Die Geschichte von Arend.
Vor über dreißig Jahren kam Arend aus den Niederlanden nach Deutschland – und etwas kam mit ihm: eine Leidenschaft, die in seiner Heimat so selbstverständlich ist wie das platte Land und der Wind von der See. Holland ist eine Fahrradnation durch und durch. Wer dort aufwächst, sitzt früh im Sattel, und wer einmal die Eleganz eines gut gebauten Stahlrahmens gespürt hat, vergisst sie nicht wieder.
Als Jugendlicher saß Arend selbst viel im Rennrad-Sattel, später fand er über den Triathlon noch einmal neu zur Ausdauer und zur Bewegung. Diese Jahre haben ihn geprägt – nicht als Technikfimmel, sondern als Gefühl dafür, wie sich ein Rad anfühlen muss, wenn es wirklich passt.
Auch nach drei Jahrzehnten in Deutschland ist Arend seiner alten Heimat eng verbunden. Über die Jahre ist daraus ein Netzwerk gewachsen, das man sich nicht kaufen kann: Händler, Sammler und Liebhaber in den Niederlanden, die er teils seit Jahrzehnten kennt. Wenn ein besonderes Rad auftaucht – ein Gazelle, ein Batavus, ein RIH mit echter Geschichte – erfährt Arend oft als Erster davon. Diese Verbindungen sind der Grund, warum bei AMV Räder ankommen, die man anderswo einfach nicht findet.
Mit den Jahren ist aus der Leidenschaft ein enormes Fachwissen geworden – über Rahmenbauer, Baujahre, Schaltgruppen, die kleinen Details, an denen man ein echtes Original erkennt. Doch wer Arend erlebt, merkt schnell: Im Mittelpunkt steht nicht die Technik. Im Mittelpunkt steht der Mensch, der vor ihm steht.

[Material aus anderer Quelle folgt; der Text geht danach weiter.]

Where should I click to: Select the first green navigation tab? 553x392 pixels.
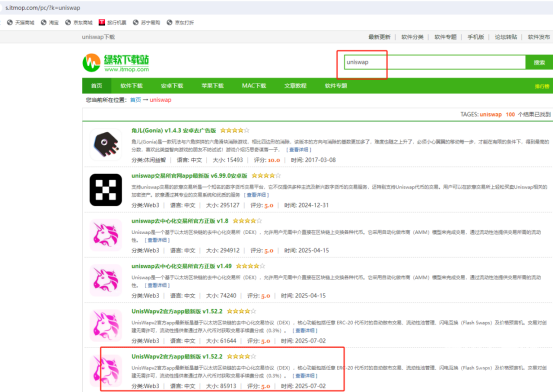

Deshalb nimmt sich Arend Zeit. In der ländlichen Ruhe rund um seine Werkstatt gibt es keine Hektik, keinen Verkaufsdruck – nur ein offenes Gespräch darüber, was Sie suchen, was Sie bewegt, welches Rad zu Ihnen passt. Am Ende eines Besuchs steht meist nicht eine, sondern gleich mehrere Probefahrten: verschiedene Räder, verschiedene Charaktere, bis das richtige dabei ist.
Wer zu Arend kommt, kauft kein Sammlerstück von der Stange. Er trifft jemanden, der diese Räder selbst gefahren ist, der ihre Geschichte kennt – und der genauso gern zuhört wie erzählt.
Unser Ort
Unser Showroom liegt nicht in einer Fußgängerzone und nicht in einem Gewerbegebiet. AMV liegt auf einem ehemaligen Bauernhof bei Besdorf, mitten im ruhigen Norden Schleswig-Holsteins, unweit von Wacken – dort, wo einmal im Jahr für ein paar Tage die Welt auf dem WOA zu Gast ist. Danach kehrt wieder für 361 Tage Stille ein.
Was früher Vieh und Erntegut beherbergte, hat heute zwei Arten von Bewohnern: Pferde und Stahlrösser. Jedes Tier und jedes Rad hat seinen eigenen Stall – die alten Gemäuer, einst für Kühe gebaut, geben heute Vintage-Rennrädern ein Zuhause. Dazwischen zwei Hunde, die über den Hof streifen, die Pferde von Arends Frau, und eine kleine Familie, für die das hier weniger Betrieb als Zuhause ist.

Wer den Weg hierher findet, kauft kein Rad in einem Mega-Store unter Kunstlicht. Man steht auf demselben Hof, auf dem seit Generationen gearbeitet wurde, hört vielleicht ein Pferd schnauben, während nebenan eine Gazelle aus den achtiziger Jahren auf seine nächste Probefahrt wartet. Diese Ruhe, dieser Kontrast aus Landleben und Rennsport-Geschichte, lässt sich nirgendwo online einfangen – man muss ihn erleben.

Genau das macht einen Besuch bei AMV zu mehr als einem Einkauf. Es ist ein Nachmittag auf dem Land, ein Gespräch in aller Ruhe, eine Probefahrt über stille Wege – und am Ende, mit etwas Glück, ein Stück niederländische Rennradgeschichte, das mit nach Hause fährt.